LOG DOCKERD WORKER BROKEN

– Logs begin at Thu 2020-04-30 13:19:46 -03, end at Thu 2020-04-30 15:28:37 -03. –

Apr 30 15:26:55 WORKER4 dockerd[2442]: time=“2020-04-30T15:26:55.808051780-03:00” level=warning msg=“7aeae2455217fe0aee791e5955be43f21cc4820faa9ef91c4e9a156b95d3ec01 cleanup: failed to unmount IPC: umount /var/lib/docker/containers/7aeae2455217fe0aee791e5955be43f21cc4820faa9ef91c4e9a156b95d3ec01/mounts/shm, flags: 0x2: no such file or directory”

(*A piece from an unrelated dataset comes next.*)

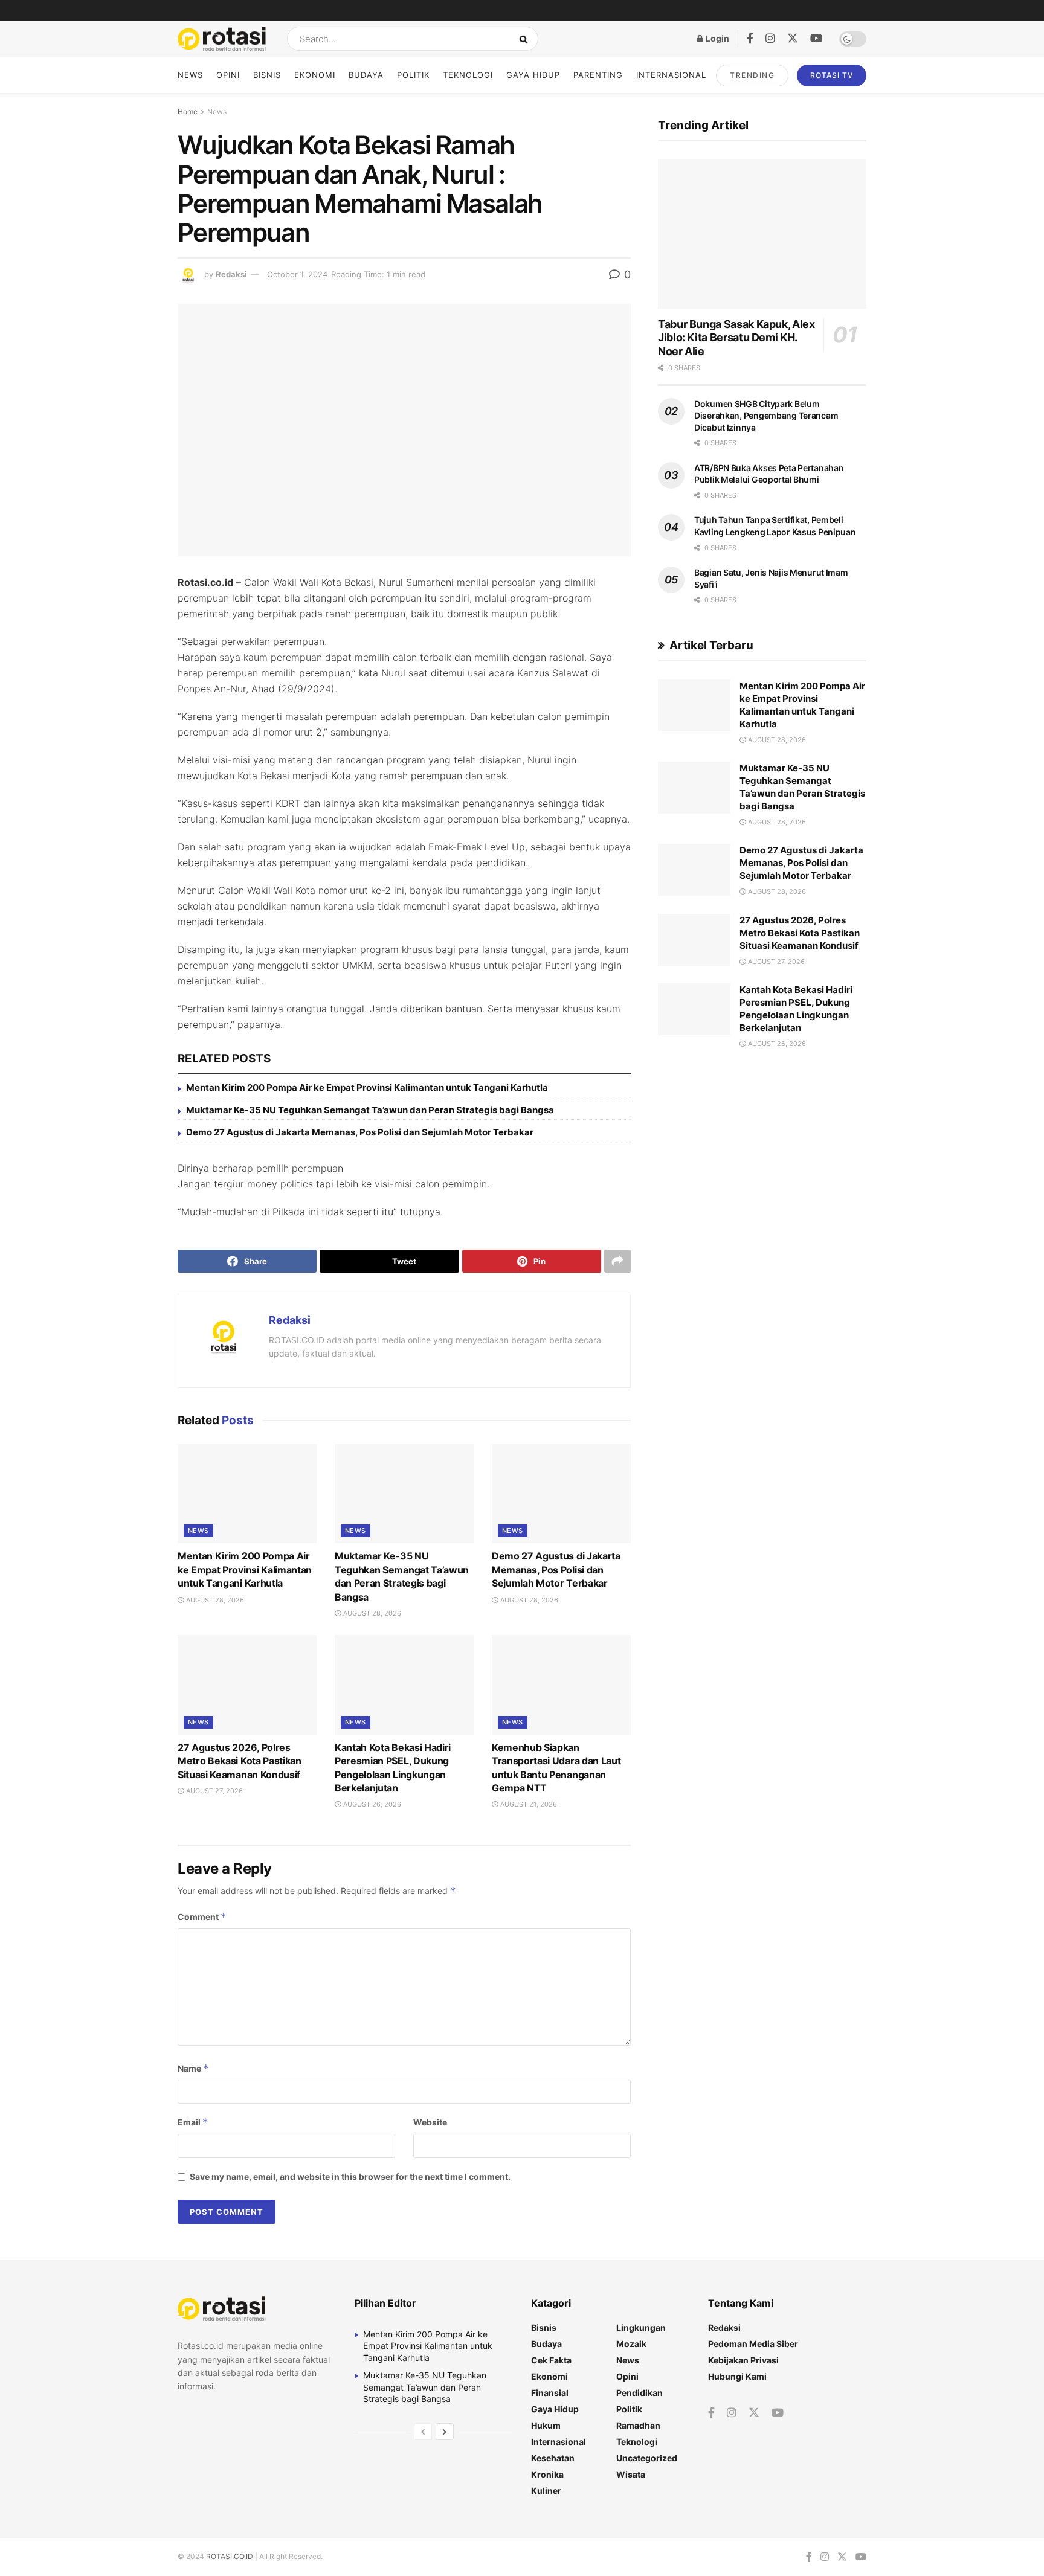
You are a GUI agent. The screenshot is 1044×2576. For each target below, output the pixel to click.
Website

Apr 30 15:26:55 WORKER4 dockerd[2442]: time=“2020-04-30T15:26:55.824540165-03:00” level=error msg=“fatal task error” error=“task: non-zero exit (1)” module=node/agent/taskmanager node.id=ct7db0bk53ucmqn602h2ckma4 service.id=ciuxeokovt1aevgnlka268g6z task.id=a81sv93scrl7zc56pix1he948

Apr 30 15:27:11 WORKER4 dockerd[2442]: time=“2020-04-30T15:27:11.857760984-03:00” level=info msg=“ignoring event” module=libcontainerd namespace=moby topic=/tasks/delete type="*events.TaskDelete"

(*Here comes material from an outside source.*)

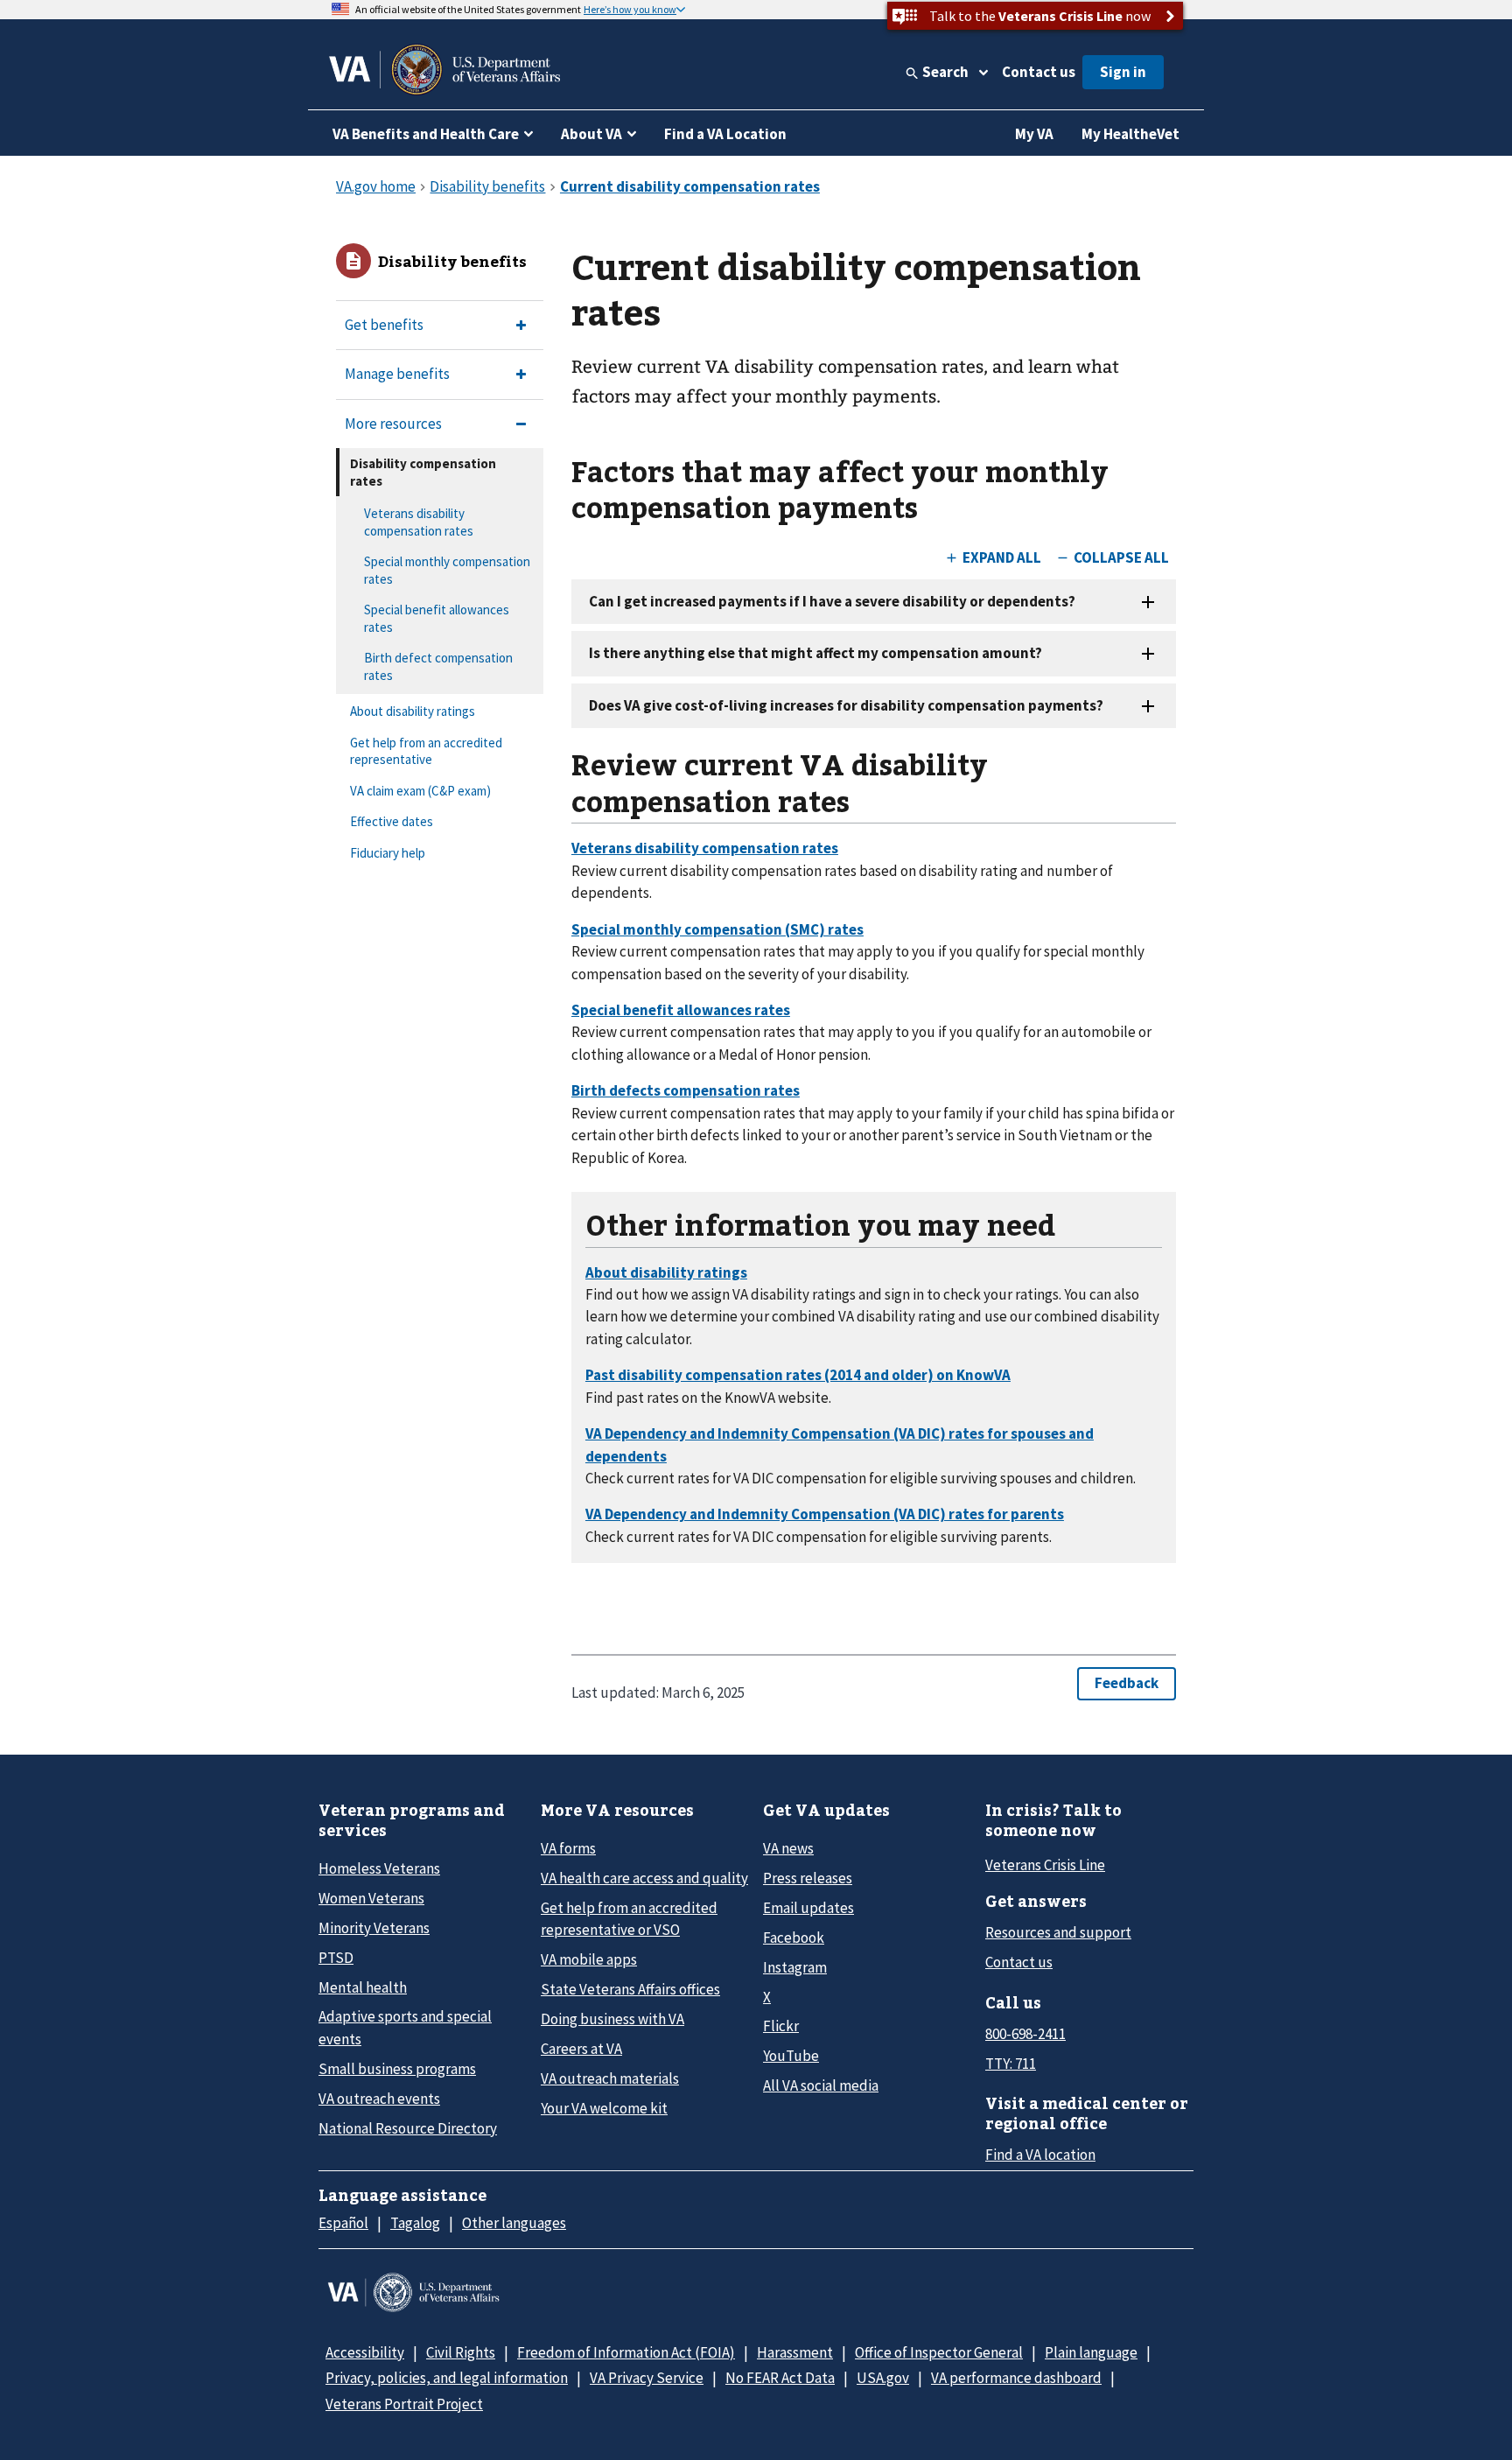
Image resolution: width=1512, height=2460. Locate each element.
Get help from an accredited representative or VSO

LOG CONTAINER UCP-AGENT TRY HEALTHY

{“level”:“info”,“msg”:“Loading local node Docker Info”,“time”:“2020-04-30T18:31:02Z”}

{“level”:“info”,“msg”:“Loading local node TLS configuration”,“time”:“2020-04-30T18:31:02Z”}

{“level”:“info”,“msg”:“Loading Node TLS Config”,“time”:“2020-04-30T18:31:02Z”}

{“level”:“info”,“msg”:“UCP Node Certs do not exist - falling back to Swarm-mode node certs”,“time”:“2020-04-30T18:31:02Z”}

{“level”:“info”,“msg”:“Connecting to etcd cluster at addresses [10.11.17.141]”,“time”:“2020-04-30T18:31:02Z”}

{“level”:“info”,“msg”:“Attempting to connect to the etcd cluster at the following addresses: [10.11.17.141:12379]”,“time”:“2020-04-30T18:31:02Z”}

seems like certificate rotation was messed up. Been there, tried to fix it and failed…

Even though there is well described solution in the success center, I never managed to correct this error myself. Instead of trying it by yourself, I would strongly advice to raise a support ticket.